## HOW TO COMPLETE THIS TASK
Return the data below exactly, please, but drop the pictures.

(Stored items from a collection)
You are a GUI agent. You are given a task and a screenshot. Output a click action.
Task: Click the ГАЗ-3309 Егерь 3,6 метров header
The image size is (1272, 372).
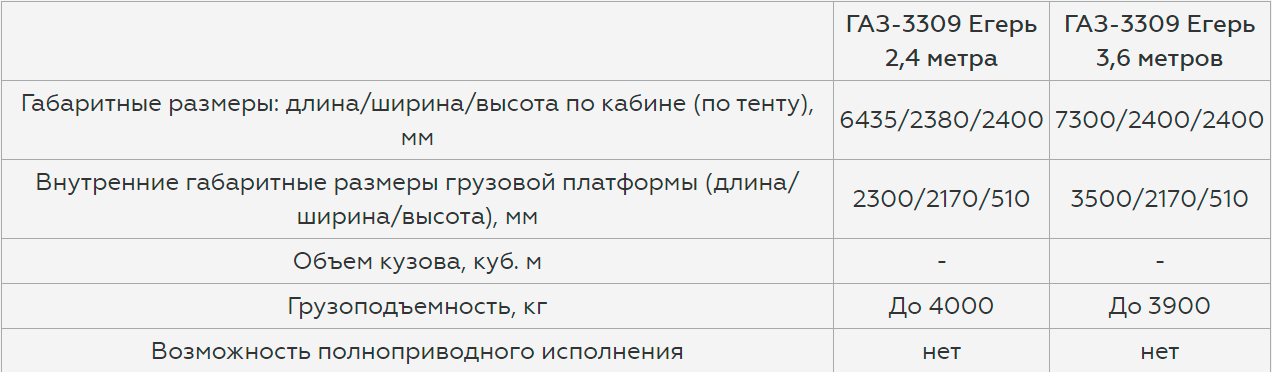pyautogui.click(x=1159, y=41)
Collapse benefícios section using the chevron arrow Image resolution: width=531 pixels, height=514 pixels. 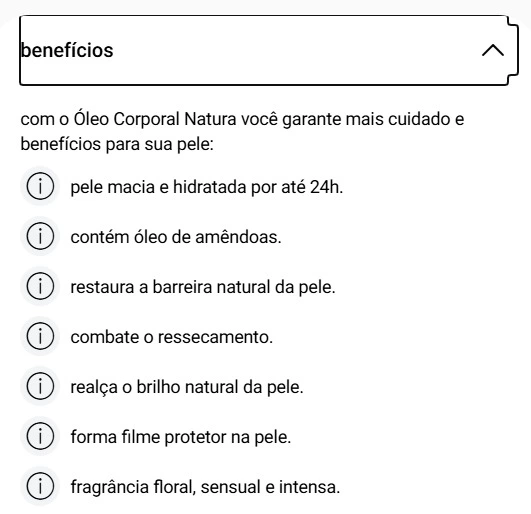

## ANSWER SECTION
You are a GUI agent. You are given a task and a screenshot. Output a click action.
Task: Click the ГАЗ-3309 Егерь 3,6 метров header
The image size is (1272, 372).
pyautogui.click(x=1159, y=41)
Collapse benefícios section using the chevron arrow Image resolution: width=531 pixels, height=514 pixels. 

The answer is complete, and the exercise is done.